### FORUMSBEITRAG
# Vampire Bloodlines startet nicht (ohne Fehlermeldung zurück zum Desktop)



## Neawoulf (19. August 2008)

*Vampire Bloodlines startet nicht (ohne Fehlermeldung zurück zum Desktop)*

Hallo zusammen,

irgendwie bekam ich vor ein paar Tagen wieder Lust, Vampire - The Masquerade Bloodlines zu spielen. Allerdings weigert sich mein PC, das Spiel zu startet, früher lief es (auf dem selbem PC) prima.

Kurze Beschreibung, was (nicht) passiert:

Ich starte das Spiel, die Werbevideos (NVidia, Troika etc.) laufen, danach springt das Spiel ohne eine Fehlermeldung zurück zum Desktop. Auch im Taskmanager hat sich das Spiel verabschiedet.
######
→ **ÜBUNGSAUFGABEN**:
• A. Beantworten Sie anhand des Forumsbeitrags folgende Fragen:
(i) An welchem Datum wurde der Beitrag verfasst?
(ii) Von welchen beiden namentlich genannten Firmen laufen beim Start Werbevideos?
(iii) Wo ist das Spiel nach dem Rücksprung zum Desktop ebenfalls nicht mehr zu finden?
• B. Nennen Sie der Reihe nach alle Vorgänge, die der Forumsbeitrag in seiner kurzen Beschreibung des Fehlers aufführt.
• C. Führen Sie den Forumsbeitrag über den fehlschlagenden Start von Vampire Bloodlines an der Stelle fort, an der er endet.
Für die Bearbeitung sind die Zeilen nicht erforderlich.
### EINTRÄGE
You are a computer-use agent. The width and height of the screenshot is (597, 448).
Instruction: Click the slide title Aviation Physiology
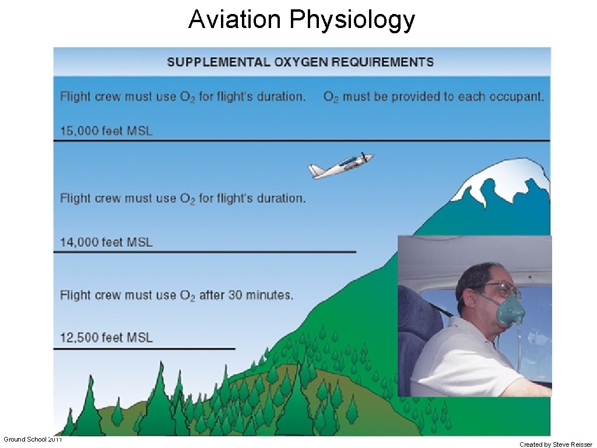tap(301, 19)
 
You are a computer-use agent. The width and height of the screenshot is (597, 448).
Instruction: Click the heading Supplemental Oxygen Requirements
tap(300, 62)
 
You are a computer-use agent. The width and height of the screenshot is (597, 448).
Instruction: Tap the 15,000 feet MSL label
tap(106, 131)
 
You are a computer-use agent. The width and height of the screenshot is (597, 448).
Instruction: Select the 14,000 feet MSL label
tap(106, 242)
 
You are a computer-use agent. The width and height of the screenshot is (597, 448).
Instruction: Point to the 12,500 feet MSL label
tap(106, 337)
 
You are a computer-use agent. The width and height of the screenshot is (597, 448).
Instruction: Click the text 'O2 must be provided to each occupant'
tap(433, 97)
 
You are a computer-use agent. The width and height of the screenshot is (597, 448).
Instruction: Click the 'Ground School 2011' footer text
tap(33, 439)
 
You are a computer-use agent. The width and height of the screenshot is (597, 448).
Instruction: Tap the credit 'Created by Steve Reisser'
tap(556, 444)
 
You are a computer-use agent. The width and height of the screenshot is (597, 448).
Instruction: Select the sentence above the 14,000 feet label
tap(182, 198)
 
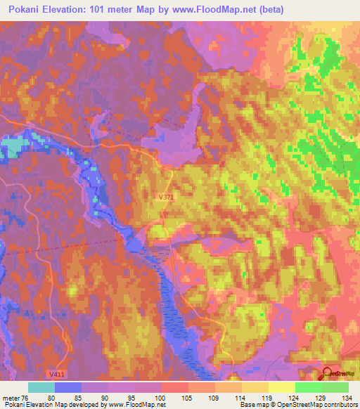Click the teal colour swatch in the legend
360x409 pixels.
click(x=41, y=387)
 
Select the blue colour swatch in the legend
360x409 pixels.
click(x=68, y=387)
######
→ **LÖSUNGEN**:
• A.
(i) Am 19. August 2008.
(ii) NVidia und Troika.
(iii) Im Taskmanager.

• B.
- Das Spiel wird gestartet.
- Die Werbevideos (NVidia, Troika etc.) laufen.
- Das Spiel springt ohne Fehlermeldung zurück zum Desktop.
- Auch im Taskmanager ist das Spiel nicht mehr vorhanden.

• C.
Ein (nicht ganz so) kurzer Auszug aus der Crash-Log Datei im Spielverzeichnis:



> * * * Vampire Crash Data Log, Generated From Exe Built On: Oct  6 2004 * * *
> 
> vampire caused an Access Violation (0xc0000005)
> in module vampire.exe at 001b:00000000.
> ...



Ich hab schon das ganze Internet durchwühlt und nach einer Lösung gesucht ... bisher vergeblich. Ich habe verschiedene Sprachversionen des Spiels installiert (Deutsch und Englisch), verschiedene Patch Kombinationen (mal ohne Patch, mal mit 1.2, mal mit Fan-Patch) ... macht alles keinen Unterschied.

Ich habe außerdem meine Grafikkartentreiber aktualisiert, Soundkartentreiber aktualisiert und die allerneuste DirectX9 Version draufgepackt ... immer noch das selbe Problem.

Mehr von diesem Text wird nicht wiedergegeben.